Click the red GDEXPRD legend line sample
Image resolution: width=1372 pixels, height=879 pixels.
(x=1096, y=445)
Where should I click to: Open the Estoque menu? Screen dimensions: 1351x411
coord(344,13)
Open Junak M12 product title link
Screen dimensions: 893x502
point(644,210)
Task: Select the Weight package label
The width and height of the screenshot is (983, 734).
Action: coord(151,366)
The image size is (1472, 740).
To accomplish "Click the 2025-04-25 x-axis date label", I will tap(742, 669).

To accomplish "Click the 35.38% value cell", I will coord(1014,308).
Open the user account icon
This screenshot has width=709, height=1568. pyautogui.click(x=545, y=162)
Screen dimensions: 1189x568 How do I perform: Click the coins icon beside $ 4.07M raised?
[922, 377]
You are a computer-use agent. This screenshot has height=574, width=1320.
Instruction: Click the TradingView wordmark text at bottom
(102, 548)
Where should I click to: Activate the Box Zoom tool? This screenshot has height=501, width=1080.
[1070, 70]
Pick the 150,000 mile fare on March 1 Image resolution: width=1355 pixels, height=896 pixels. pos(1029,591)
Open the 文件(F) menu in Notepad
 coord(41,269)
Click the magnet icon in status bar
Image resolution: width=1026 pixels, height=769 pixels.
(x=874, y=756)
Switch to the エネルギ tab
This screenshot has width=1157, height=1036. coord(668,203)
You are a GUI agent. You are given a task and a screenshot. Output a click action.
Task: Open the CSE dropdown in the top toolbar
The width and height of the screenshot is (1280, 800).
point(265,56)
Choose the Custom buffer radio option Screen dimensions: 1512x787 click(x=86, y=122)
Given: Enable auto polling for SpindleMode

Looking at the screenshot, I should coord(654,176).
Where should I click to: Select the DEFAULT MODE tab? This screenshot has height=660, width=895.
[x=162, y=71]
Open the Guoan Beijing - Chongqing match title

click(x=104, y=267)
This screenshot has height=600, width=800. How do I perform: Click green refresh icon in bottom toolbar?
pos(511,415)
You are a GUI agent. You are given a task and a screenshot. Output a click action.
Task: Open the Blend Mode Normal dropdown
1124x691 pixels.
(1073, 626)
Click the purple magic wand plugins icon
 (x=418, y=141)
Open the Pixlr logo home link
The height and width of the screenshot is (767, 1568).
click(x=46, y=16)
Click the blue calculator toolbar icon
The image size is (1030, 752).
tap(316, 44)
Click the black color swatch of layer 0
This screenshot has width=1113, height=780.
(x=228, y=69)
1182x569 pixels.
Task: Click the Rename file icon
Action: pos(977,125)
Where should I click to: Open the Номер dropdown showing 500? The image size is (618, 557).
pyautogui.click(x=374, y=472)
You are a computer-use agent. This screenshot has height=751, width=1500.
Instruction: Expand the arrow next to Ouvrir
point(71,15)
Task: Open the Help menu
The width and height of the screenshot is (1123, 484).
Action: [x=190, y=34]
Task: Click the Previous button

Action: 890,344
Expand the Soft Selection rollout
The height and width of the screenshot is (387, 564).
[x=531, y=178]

● **WHAT IS EXPECTED**:
I need each line of the entries that holds the string "will" located and copied.

● **EXERCISE RESULT**:
To accomplish "Click the 2025-04-25 x-axis date label", I will tap(742, 669).
To accomplish "Click the 35.38% value cell", I will coord(1014,308).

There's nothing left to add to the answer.